Exercise aim:
Can you sum up the chess engine discussion in two sentences?

Selected text:
There is no such thing as a too strong engine when you are analysing your tournament games.

Yes, but currently the difference between the top engines is entirely null and void when it comes to analyzing human chess. They each see some positions a little better than others, and occasionally come up with different moves in the same positions, but there is little if any qualitative difference overall.

An engine that is a lot smarter would be MUCH more useful in analyzing human games even if scored 40 Elo points less in comp-comp chess than the top comp-comp programs. That's my point. You are using the word "strong" as if there is a universal measure. My point is that comp-comp results do little to distinguish human utility among the top 10 programs.

What do people think of programs playing in national champs and other events? Seems to me a total disgrace? Chess tourns should be a human contest. But by all means have special promos events with gimmicks like having a compter entry - but not in formal events.

There is only one real reason why chess programs do NOT participate in national champioships and other "formal" events:

Because they are strong, annoying, nasty rivals! :-)

this wasn't newsworthy on chessbase.com hmmmmmmm?

Mig is right that the value is in the interface and user-friendliness of Chessbase products. But this crushing loss at the hands of an unknown program has to be a marketing problem for them. Just look at how they position Shredder on chessbase.com's on-line shop:

"For computer chess experts Shredder is the number one choice. Nobody can ignore its amazing seven computer chess world championship titles, won at Jakarta 1996, Paderborn 1999, London 2000, Maastricht 2001, 2002, Graz 2003 and Tel Aviv 2004."

Not much emphasis there on the interface! Just pure, raw POWER.... Rightly or wrongly, people buy Fritz and Shredder because they think they are the best. And that - in their minds - justifies the 50 USD (or whatever) investment. If people realize that programs available for free are more powerful, then it's clearly going to put a dent in sales of Chessbase engines.

Yes, this focus on power makes no sense for 99.99% of the people who buy a chess program. But how many people who buy a Ferrari really need to go from 0-100 in 8.8 seconds?

I suppose how serious this is really depends on how dependent Chessbase is on their engines. I guess that is why they have moved into on-line chess, with a subscription model. It would be interesting to see how they earn money - break out revenues by product. But private companies have no need to publish that info, unfortunately.

Dataset excerpts:

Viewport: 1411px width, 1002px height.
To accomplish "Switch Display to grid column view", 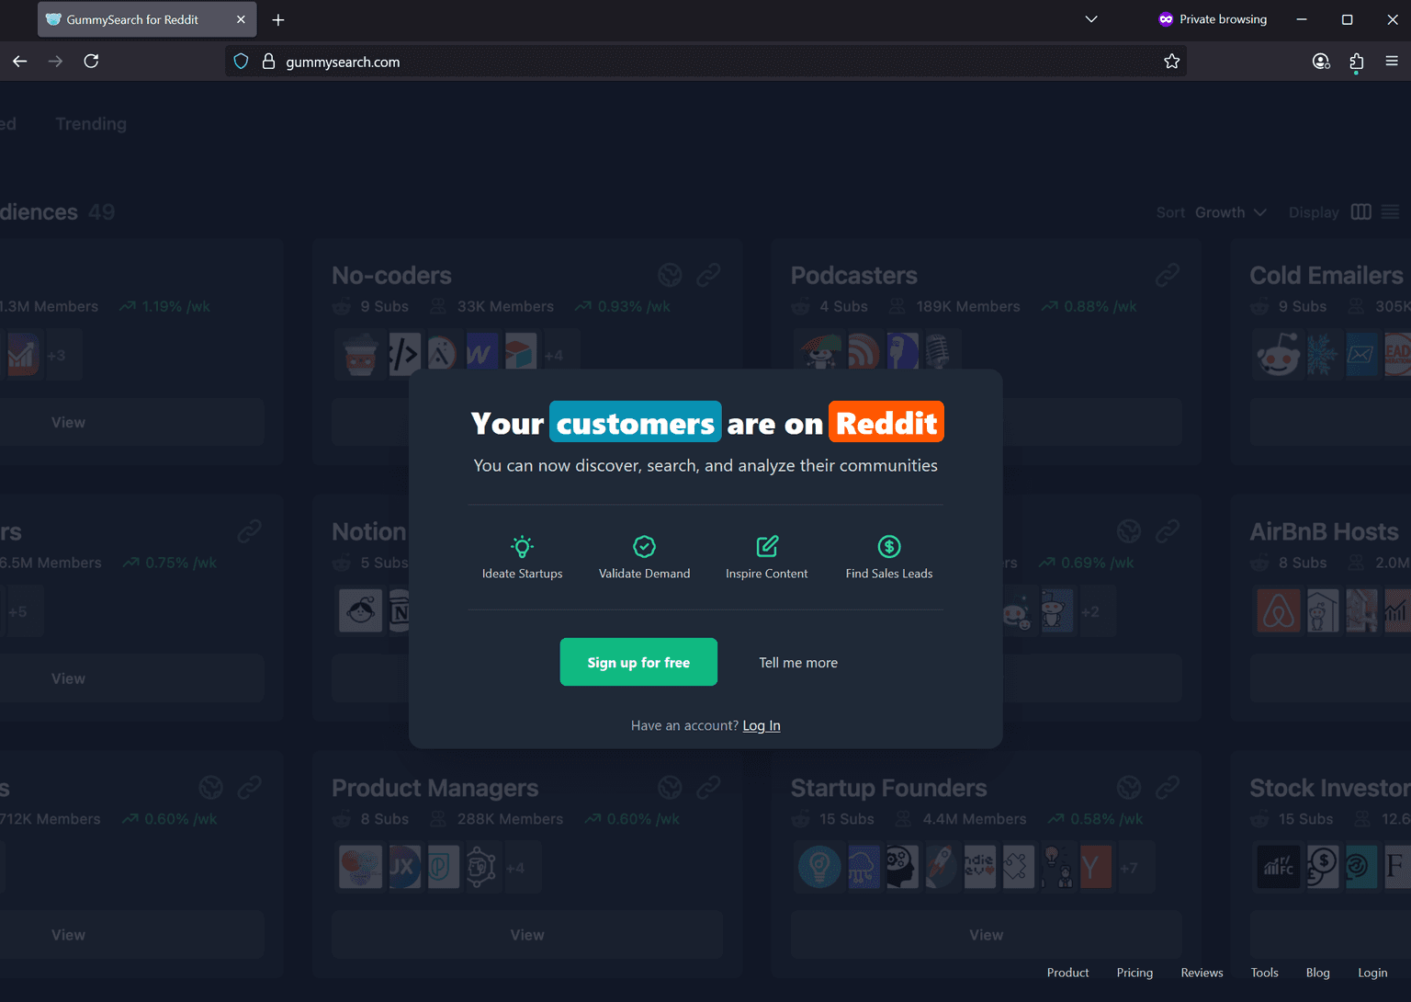I will coord(1360,211).
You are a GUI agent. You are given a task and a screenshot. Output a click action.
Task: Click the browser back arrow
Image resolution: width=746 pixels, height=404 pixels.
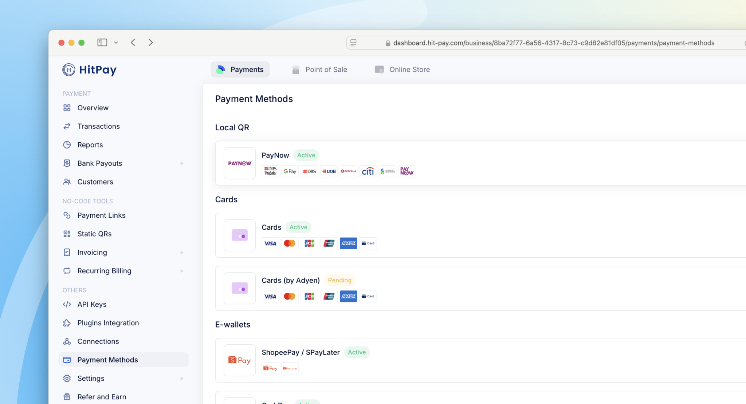(x=133, y=43)
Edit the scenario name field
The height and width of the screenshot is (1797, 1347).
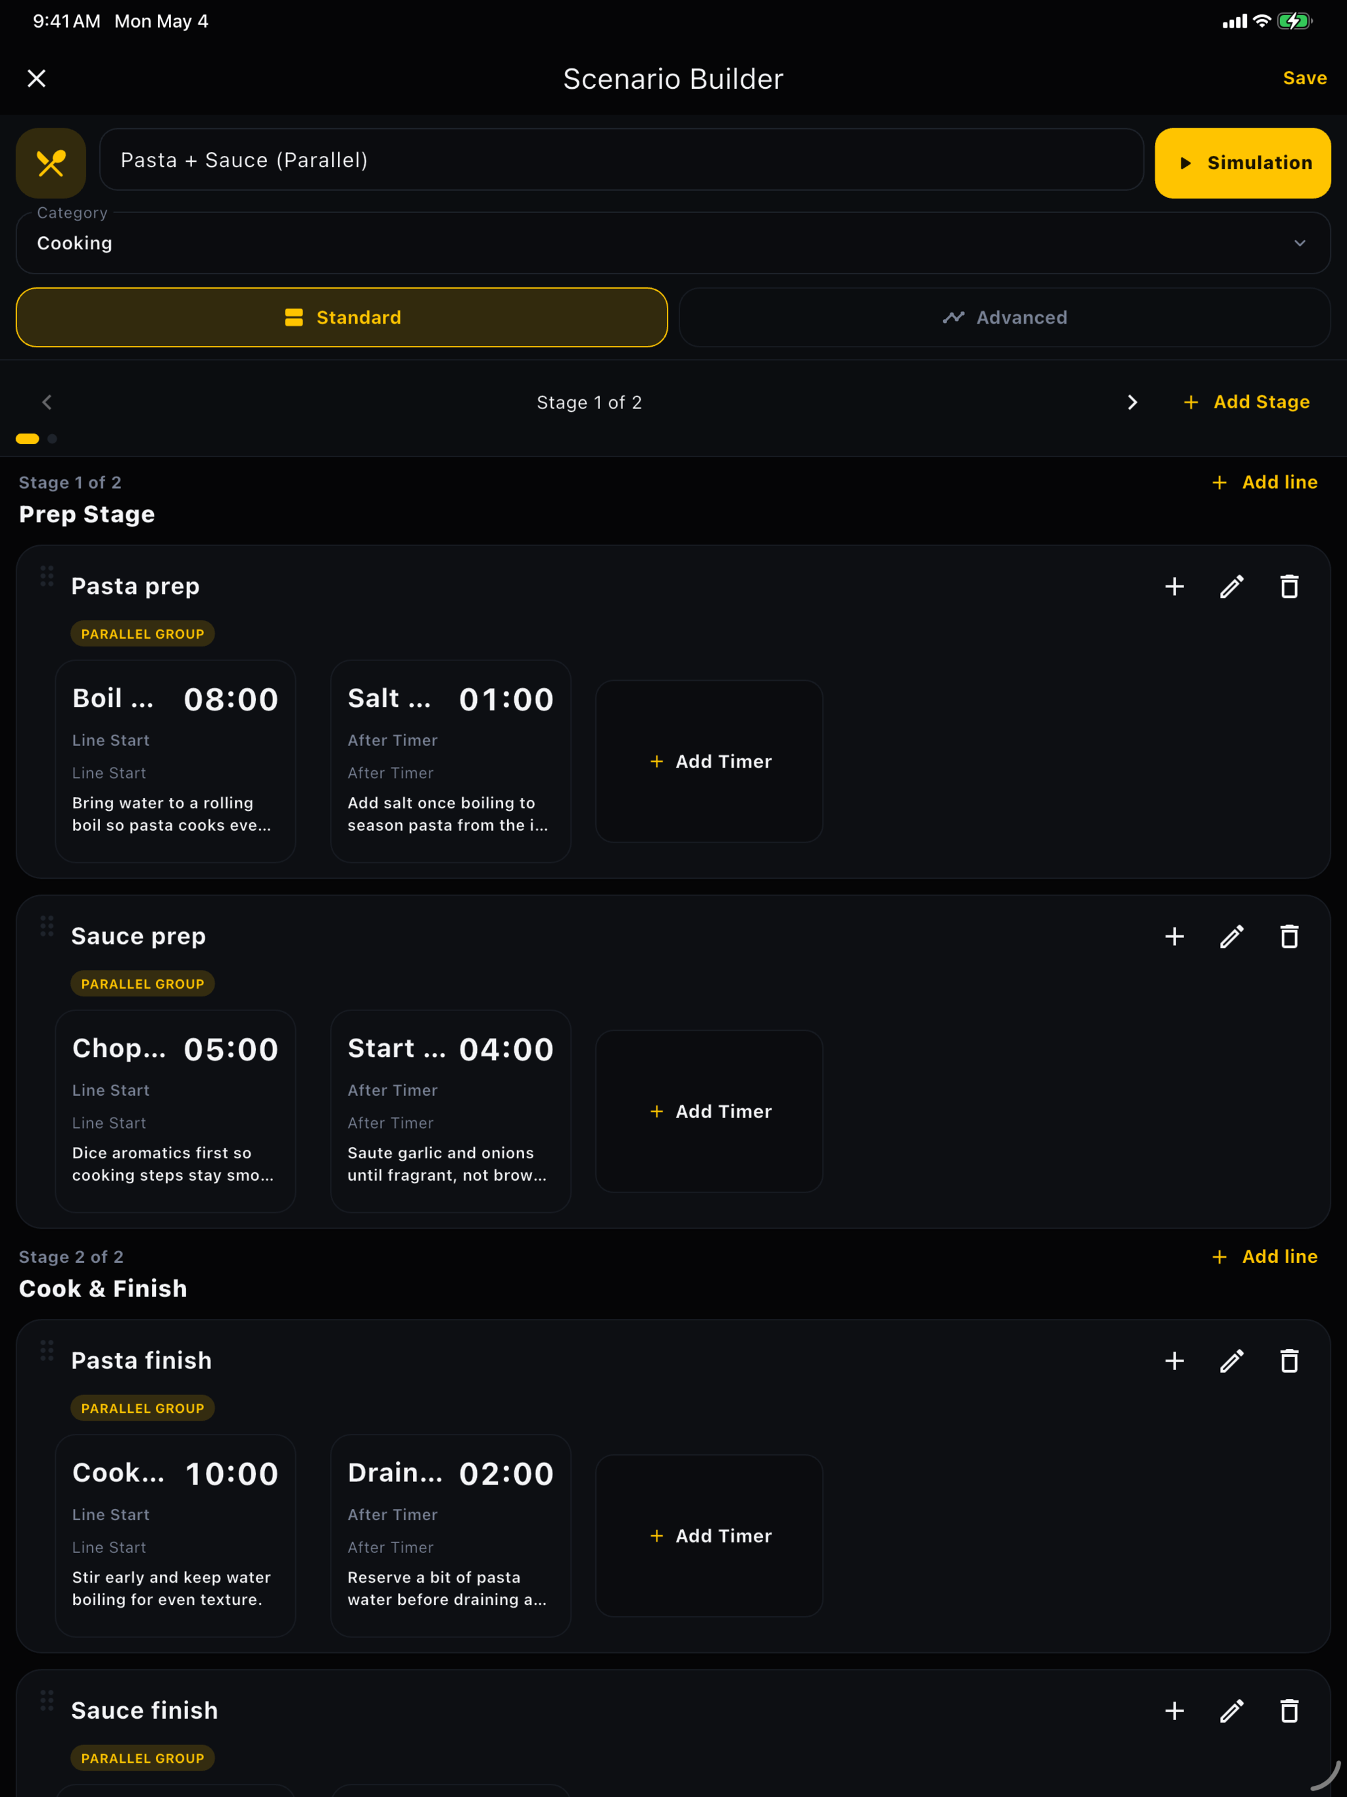coord(622,160)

Response to this exercise:
Commenters argue that the top chess engines differ little when analyzing human games, and one calls programs playing in national championships and other formal events a disgrace. Another says a crushing loss to an unknown program is a marketing problem for Chessbase, which sells Shredder on raw power, because sales of its engines would suffer if people realized that free programs are more powerful.